**Source extract**
Also, I don’t know what the heck type of motorbike you were riding, but I rode bikes of increasing engine capacities from 1974 to 1981 (my “yoof”) and never had to put a days wages into one even when I was on a day long road trip.
For anyone who is interested I was a slaughter-man in the eighties and depending on the “tally”we would earn between 18 -20$ an hour and this was a high wage for then but not outrageous such as the average ceo gets today. I was running the kitchen for Speights in Wanaka till I broke my back,(badly ruptured disk) from overwork (55-65hr per wk). I am now on the last 2 papers to finishing off a degree in I.T. (B.I.T. Otago Polytechnic)which has taken me several more years than the normal 3 as I have chronic back pain. I do not think that I qualify as the “super rich” because I earned 20 $ an hour but I would be pretty well off if I earned 500 $ per hour (1000000/50wks @ 40hrper wk)now my 20 an hour adjusted for inflation does not put me anywhere near that hourly rate.(just guessing on this one )maybe some one could tell me what the rate would be adjusted for inflation? PS I have a brother who is still doing the same job in Ashburton (Y cutter) now and his hourly rate is about the same 20$now as it has always been.
you have to remember that those were the days of hyper-inflation, Muldoon had his finger on the scales through much of that time until it all blew up in his face.

**Study questions**
**1)** From the wage comments, list every proper name of a person, place, business, or institution.
**2)** Reproduce the wording of the wage comments between "Also, I don’t" and "long road trip.", inclusive.
The entries that follow are separate material and are unrelated to the wage comments.

[Pixel coordinate grounding data]
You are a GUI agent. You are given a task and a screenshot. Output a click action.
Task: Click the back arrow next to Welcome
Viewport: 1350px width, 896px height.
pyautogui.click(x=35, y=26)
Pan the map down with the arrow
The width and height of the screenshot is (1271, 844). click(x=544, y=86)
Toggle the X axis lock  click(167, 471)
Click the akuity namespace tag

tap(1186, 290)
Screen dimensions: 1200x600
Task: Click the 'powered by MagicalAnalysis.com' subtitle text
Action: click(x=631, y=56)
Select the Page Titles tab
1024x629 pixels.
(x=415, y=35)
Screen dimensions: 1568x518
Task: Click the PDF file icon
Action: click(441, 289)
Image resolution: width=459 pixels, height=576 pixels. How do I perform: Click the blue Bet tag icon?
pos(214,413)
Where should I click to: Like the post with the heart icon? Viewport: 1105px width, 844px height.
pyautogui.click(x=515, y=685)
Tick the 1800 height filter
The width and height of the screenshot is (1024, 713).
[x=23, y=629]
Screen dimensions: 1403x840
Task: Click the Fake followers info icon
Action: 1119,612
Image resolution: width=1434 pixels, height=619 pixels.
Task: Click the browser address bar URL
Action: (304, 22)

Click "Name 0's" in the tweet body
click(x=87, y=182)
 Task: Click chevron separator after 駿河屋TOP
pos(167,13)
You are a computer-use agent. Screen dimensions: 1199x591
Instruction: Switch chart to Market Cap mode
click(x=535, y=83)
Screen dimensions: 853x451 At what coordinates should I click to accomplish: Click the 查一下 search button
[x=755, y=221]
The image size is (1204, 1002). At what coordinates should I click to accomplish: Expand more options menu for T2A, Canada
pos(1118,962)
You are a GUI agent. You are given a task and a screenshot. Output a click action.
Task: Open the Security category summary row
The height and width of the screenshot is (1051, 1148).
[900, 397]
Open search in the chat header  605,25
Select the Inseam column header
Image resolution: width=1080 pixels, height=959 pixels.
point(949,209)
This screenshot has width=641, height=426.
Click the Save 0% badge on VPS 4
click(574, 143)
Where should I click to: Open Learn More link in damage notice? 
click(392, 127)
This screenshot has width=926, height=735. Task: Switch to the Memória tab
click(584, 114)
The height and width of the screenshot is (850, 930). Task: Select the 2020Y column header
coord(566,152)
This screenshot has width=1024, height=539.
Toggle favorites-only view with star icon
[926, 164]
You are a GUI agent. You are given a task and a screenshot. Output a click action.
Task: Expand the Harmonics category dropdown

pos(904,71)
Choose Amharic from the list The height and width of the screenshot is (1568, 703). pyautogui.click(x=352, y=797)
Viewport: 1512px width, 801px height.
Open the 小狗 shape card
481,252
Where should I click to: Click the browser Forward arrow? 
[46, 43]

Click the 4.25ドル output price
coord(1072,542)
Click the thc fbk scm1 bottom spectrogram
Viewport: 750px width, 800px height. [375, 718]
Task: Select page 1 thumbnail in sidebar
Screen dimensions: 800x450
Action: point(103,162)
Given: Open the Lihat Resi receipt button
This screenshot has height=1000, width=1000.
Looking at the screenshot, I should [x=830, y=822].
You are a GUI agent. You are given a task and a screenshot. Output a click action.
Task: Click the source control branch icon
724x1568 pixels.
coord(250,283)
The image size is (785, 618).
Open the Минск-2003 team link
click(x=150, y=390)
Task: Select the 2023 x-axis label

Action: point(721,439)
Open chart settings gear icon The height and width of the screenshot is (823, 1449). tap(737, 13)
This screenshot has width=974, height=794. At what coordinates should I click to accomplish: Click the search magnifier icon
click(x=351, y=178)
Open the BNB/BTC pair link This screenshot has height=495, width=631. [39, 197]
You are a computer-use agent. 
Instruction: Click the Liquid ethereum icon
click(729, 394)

**Expected results**
**1)** Speights, Wanaka, Otago Polytechnic, Ashburton, Muldoon

**2)**
Also, I don’t know what the heck type of motorbike you were riding, but I rode bikes of increasing engine capacities from 1974 to 1981 (my “yoof”) and never had to put a days wages into one even when I was on a day long road trip.